=== Text ===

COOLING SYSTEM AND METHOD

Abstract

A battery cooling system of an electric mining machine includes lines arranged to communicate with a battery to be cooled for transferring heat energy from the battery to coolant within the fluid lines, a coolant cartridge receiver, and a coolant cartridge having a capacity for receiving and storing heat energy. The coolant cartridge is removably arrangeable in the coolant cartridge receiver and the fluid lines are connected to the coolant cartridge receiver for transferring heat energy from the coolant within the fluid lines to the coolant cartridge arranged in the coolant cartridge receiver. The disclosure also relates to an electric mining machine, a refrigeration arrangement of an electric mining machine, and a method for cooling a battery of an electric mining machine.

Description

RELATED APPLICATION DATA

This application claims priority under 35 U.S.C. §119 to EP Patent Application No. 14195058.4, filed on Nov. 27, 2015, which the entirety thereof is incorporated herein by reference.

===

Tasks for this exercise ::
1. Decide whether each statement agrees with the cooling system patent. Answer yes or no for each and quote the words of the patent that settle it. (a) The coolant cartridge can be taken out of the coolant cartridge receiver. (b) The disclosure also covers a refrigeration arrangement of an electric mining machine. (c) The application claims priority to a U.S. patent application.
2. Copy word for word the part of the cooling system patent starting at "A battery cooling" and ending at "electric mining machine.".
3. Write the next part of the cooling system patent, picking up after its last sentence.
The rows are not needed.

=== Records provided ===

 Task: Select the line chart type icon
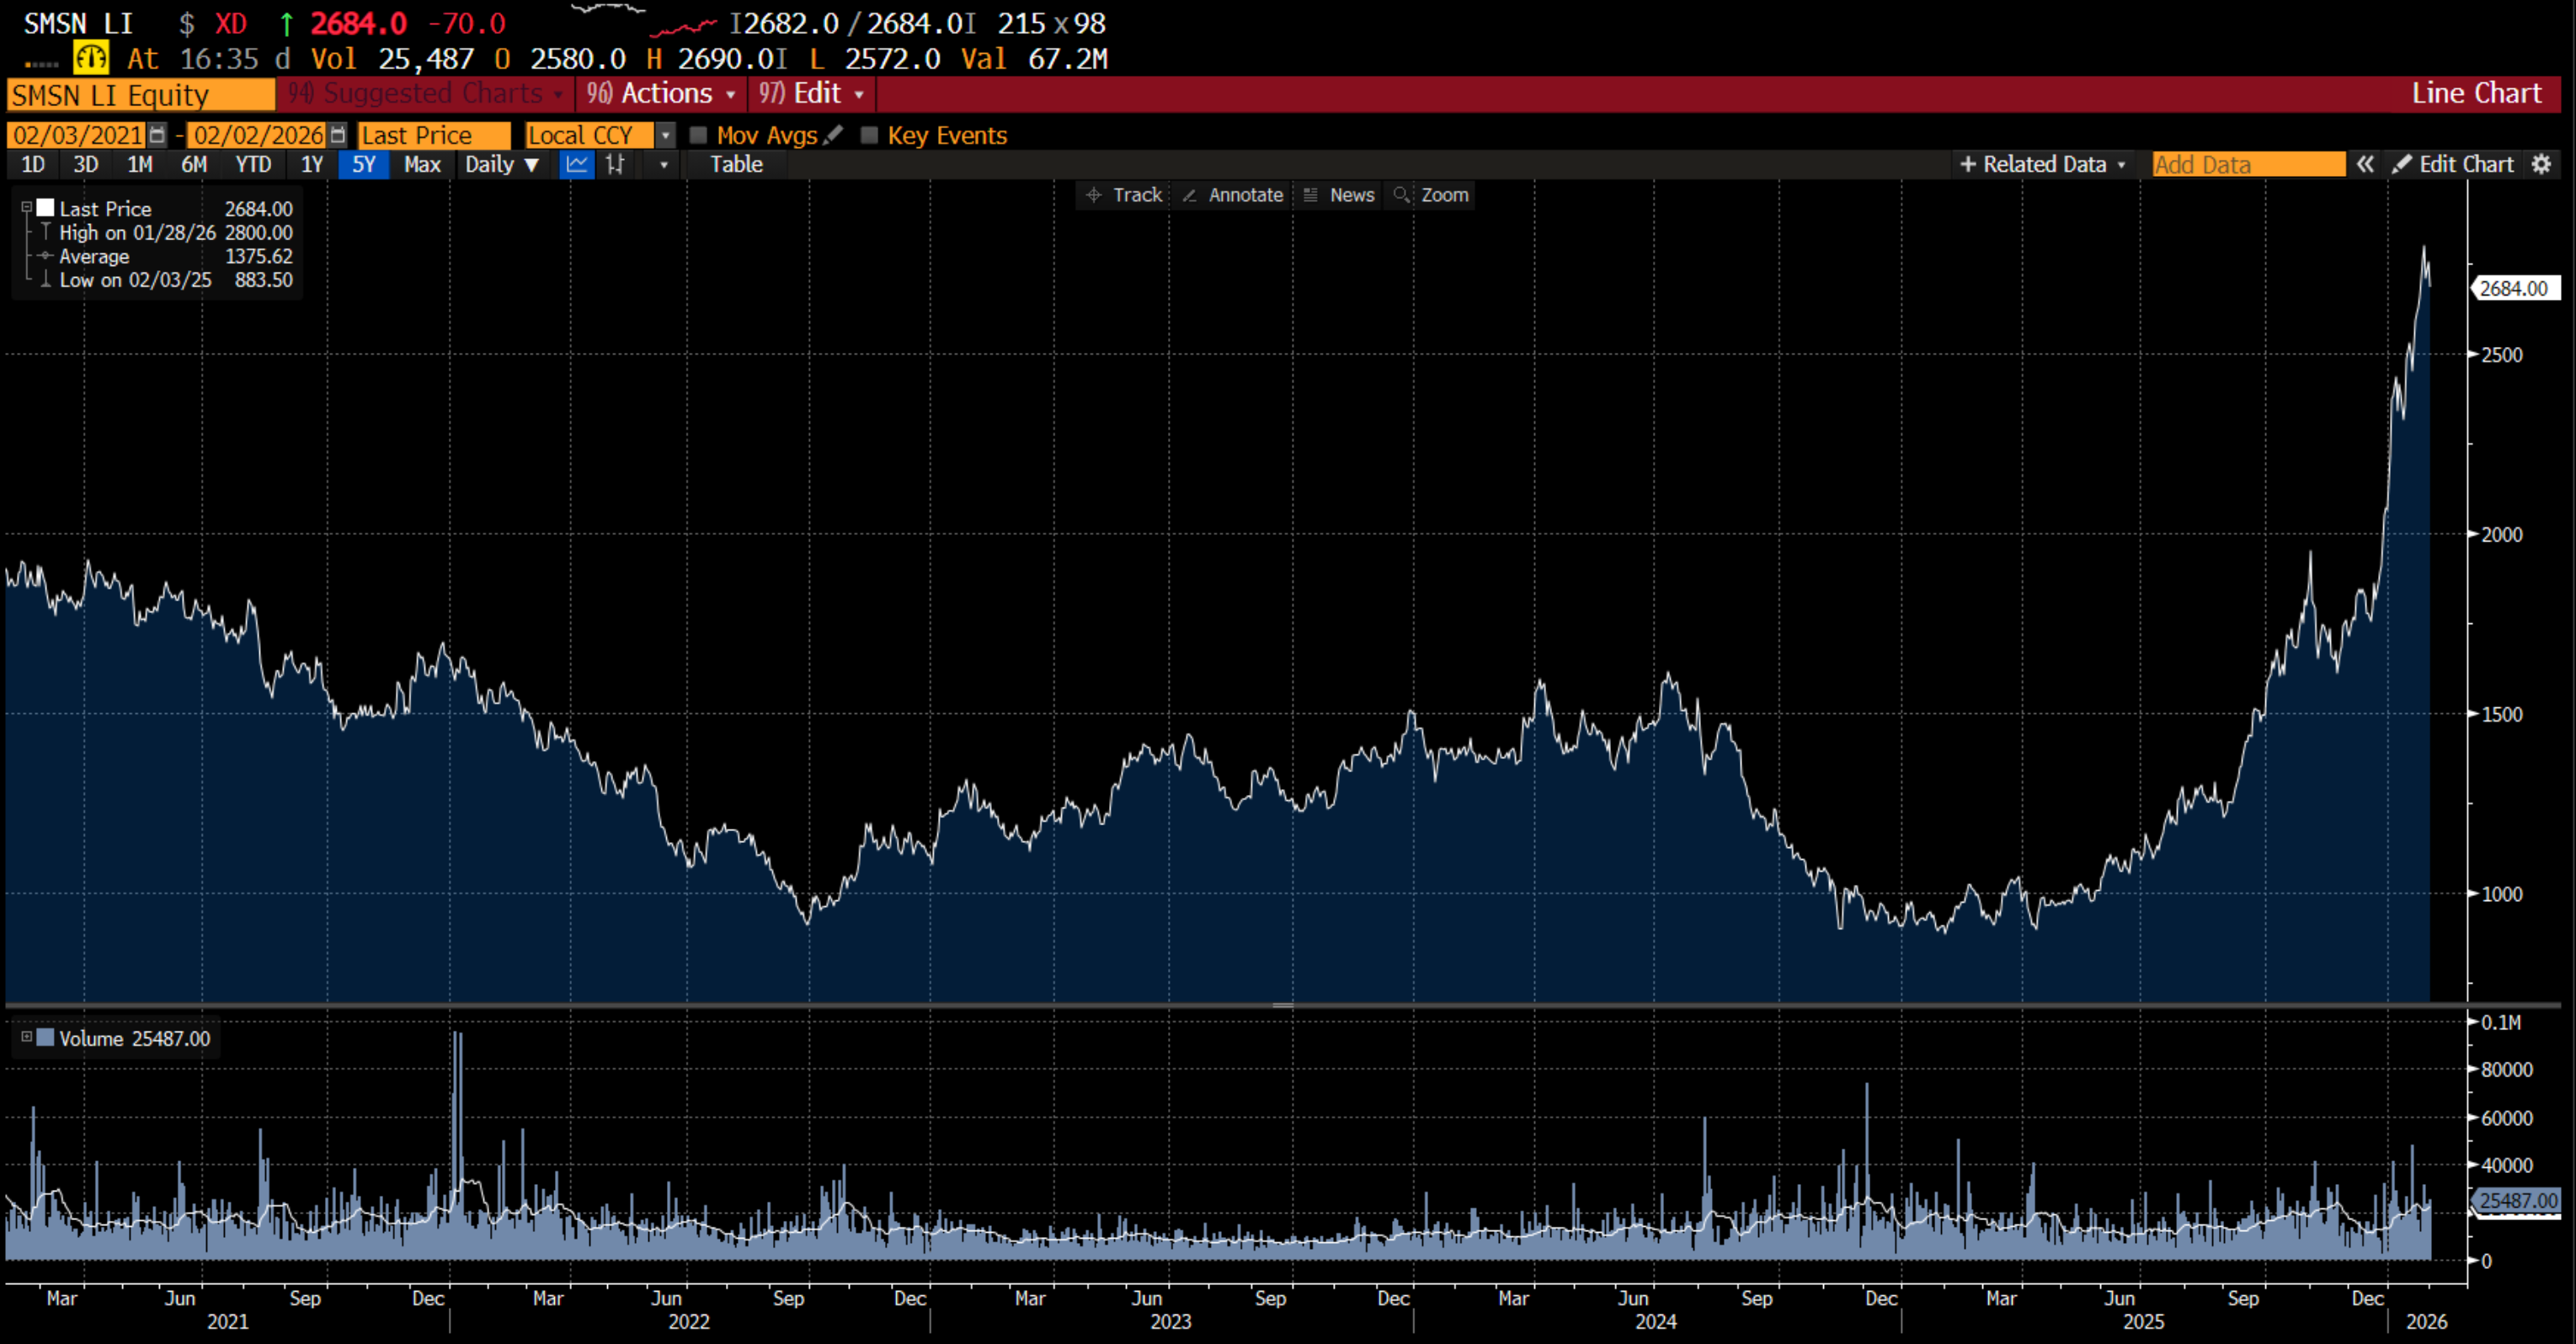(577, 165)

===
=== Records provided ===

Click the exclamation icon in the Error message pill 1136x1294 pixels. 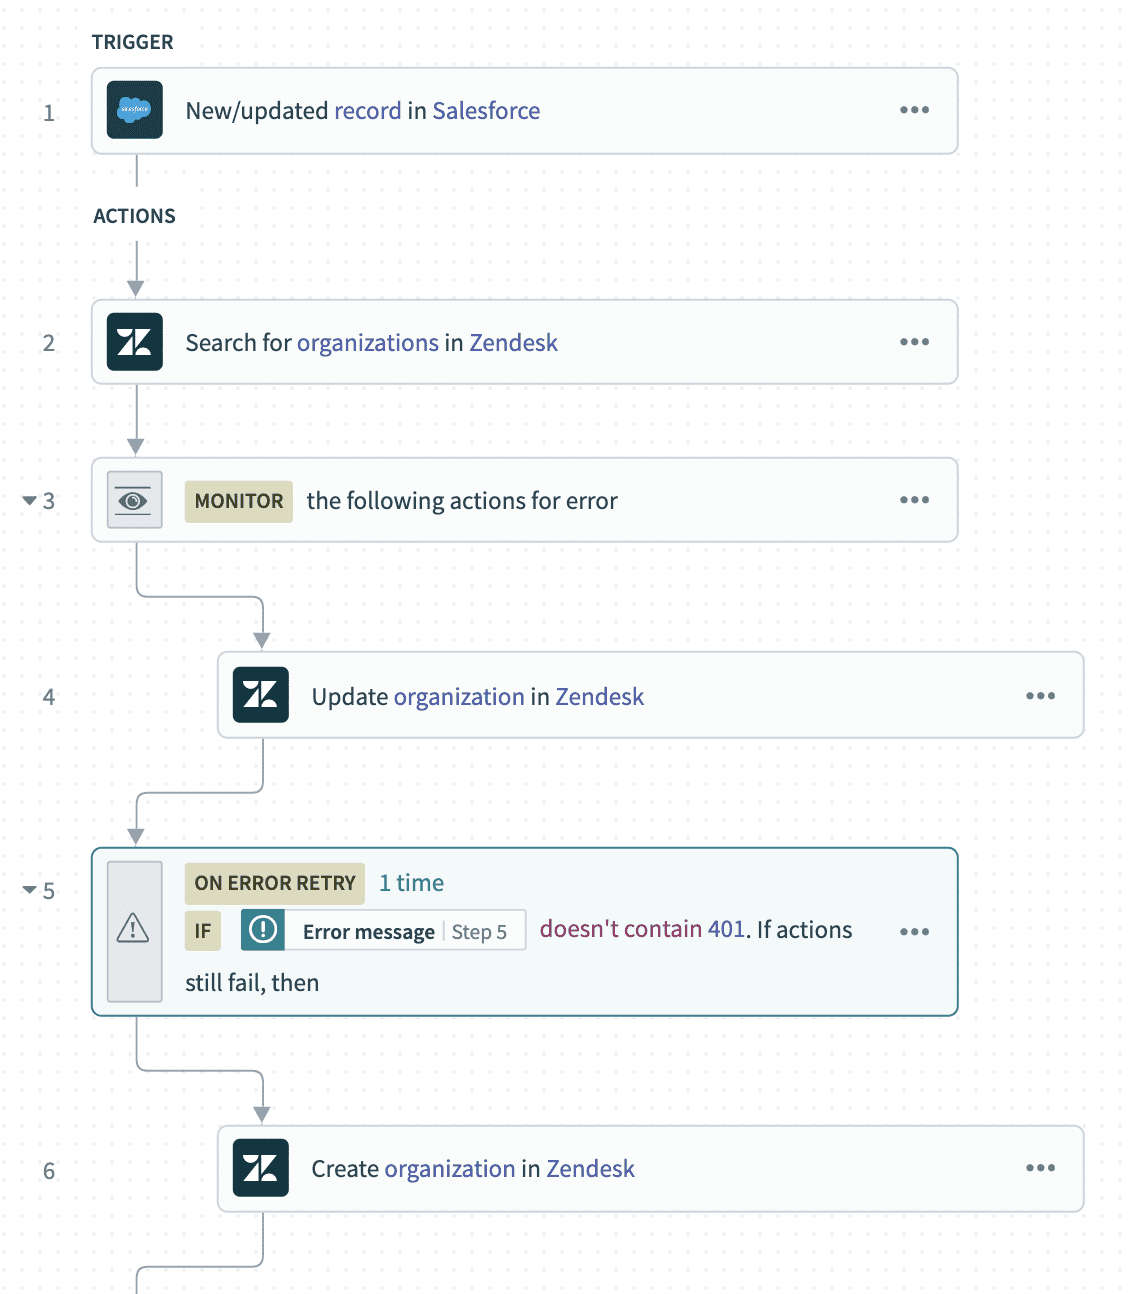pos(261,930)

===

Responses by task ::
1.
(a) Yes: "The coolant cartridge is removably arrangeable in the coolant cartridge receiver"
(b) Yes: "a refrigeration arrangement of an electric mining machine"
(c) No: "claims priority under 35 U.S.C. §119 to EP Patent Application No. 14195058.4"

2.
A battery cooling system of an electric mining machine includes lines arranged to communicate with a battery to be cooled for transferring heat energy from the battery to coolant within the fluid lines, a coolant cartridge receiver, and a coolant cartridge having a capacity for receiving and storing heat energy. The coolant cartridge is removably arrangeable in the coolant cartridge receiver and the fluid lines are connected to the coolant cartridge receiver for transferring heat energy from the coolant within the fluid lines to the coolant cartridge arranged in the coolant cartridge receiver. The disclosure also relates to an electric mining machine, a refrigeration arrangement of an electric mining machine, and a method for cooling a battery of an electric mining machine.

3.
BACKGROUND

The present disclosure relates to a battery cooling system of an electric mining machine and an electric mining machine. The disclosure still further relates to a refrigeration arrangement of an electric mining machine and to a method for cooling a battery of an electric mining machine.

A battery for storing electrical energy should be operated in a temperature range that supports a long lifetime of the battery. When a battery is charged electrical energy is stored to the battery for later use. When the energy stored to the battery is used to supply power to an appliance, e.g. an electrical motor, the battery is discharged.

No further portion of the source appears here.